The new national standardised assessments in literacy and numeracy ran in schools for the first time last year. But are teachers equipped to interpret and understand the data they get from these tests and adjust their practice accordingly? How does the information they collect from their own class tests and observations impact on their lessons?

Improving new teachers’ use of data to drive up the attainment of disadvantaged children is one of the goals of a new £600,000 project being funded by the Scottish government through the Scottish Attainment Challenge.

The project, which is set to run in eight teacher education institutions, aims to better equip student teachers in their final year of university and first year of teaching to improve attainment in schools serving deprived areas.

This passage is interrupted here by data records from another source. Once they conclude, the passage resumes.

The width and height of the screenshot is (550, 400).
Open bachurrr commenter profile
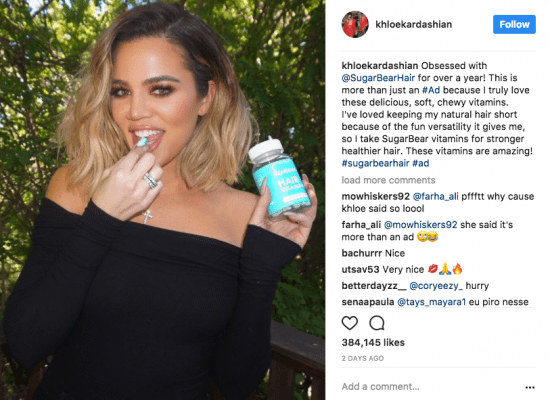tap(362, 253)
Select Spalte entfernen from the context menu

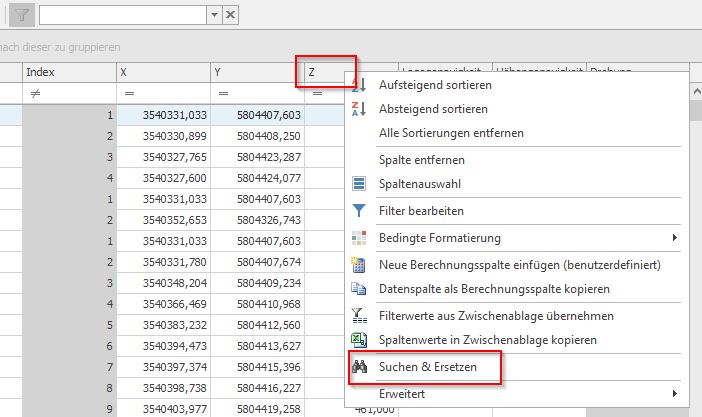point(421,160)
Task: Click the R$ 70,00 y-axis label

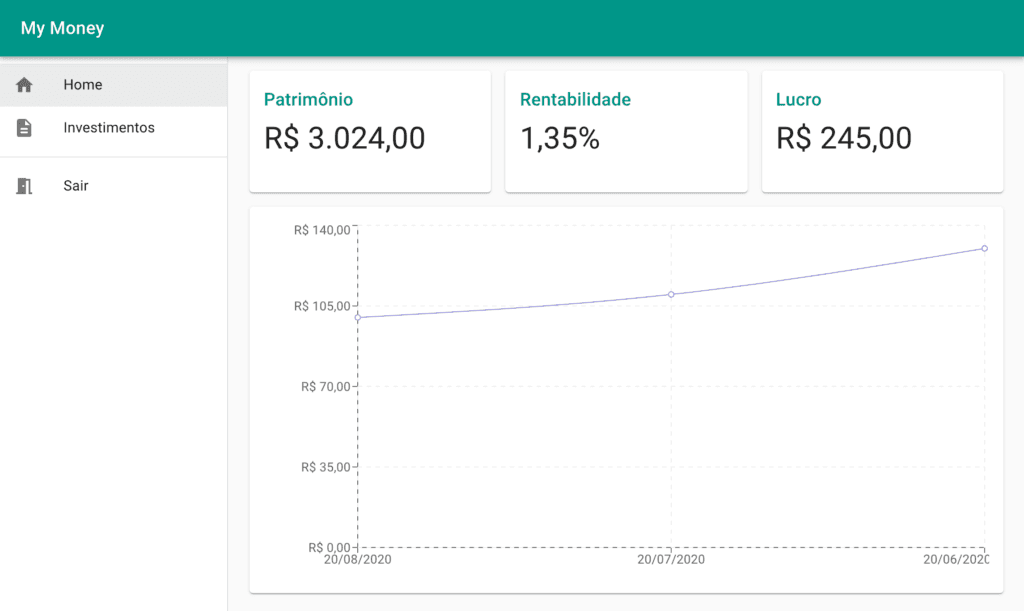Action: [325, 386]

Each institution will spend its share of the funding on the interventions it believes will make the biggest impact in its context; improving new teachers’ data literacy will be the focus for the University of the West of Scotland’s School of Education.

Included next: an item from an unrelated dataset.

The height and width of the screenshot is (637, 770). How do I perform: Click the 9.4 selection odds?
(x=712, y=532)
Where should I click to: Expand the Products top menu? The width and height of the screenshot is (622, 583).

Stephen Day, project lead for the university, says: “We want to look at how we make our final-year students more reflective and how we encourage them to draw on the evidence. We want to explore the ways they make meaning [from] the data they get from national assessment, their formative assessment and summative assessment. How are they using that to track and adjust what they do?”

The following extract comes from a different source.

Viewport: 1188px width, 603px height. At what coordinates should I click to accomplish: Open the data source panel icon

The University of the Highlands and Islands, meanwhile, has opted to look at improving attainment in composite classes because these are a common feature of small, rural schools. And the University of Edinburgh is looking to support new teachers to make better use of the outdoors in order to break down barriers to learning.

Ultimately, all the findings from the different strands will be pulled together.

The project will cost a total of £623,346 over three years and be supported by three PhD students. It is being coordinated by Moyra Boland from the University of Glasgow’s School of Education, who is also chairing the new panel looking into improving career pathways for teachers.

Boland says her own institution will be using the money it receives from the project to increase the presence of university staff in schools so that teachers early in their careers are better supported.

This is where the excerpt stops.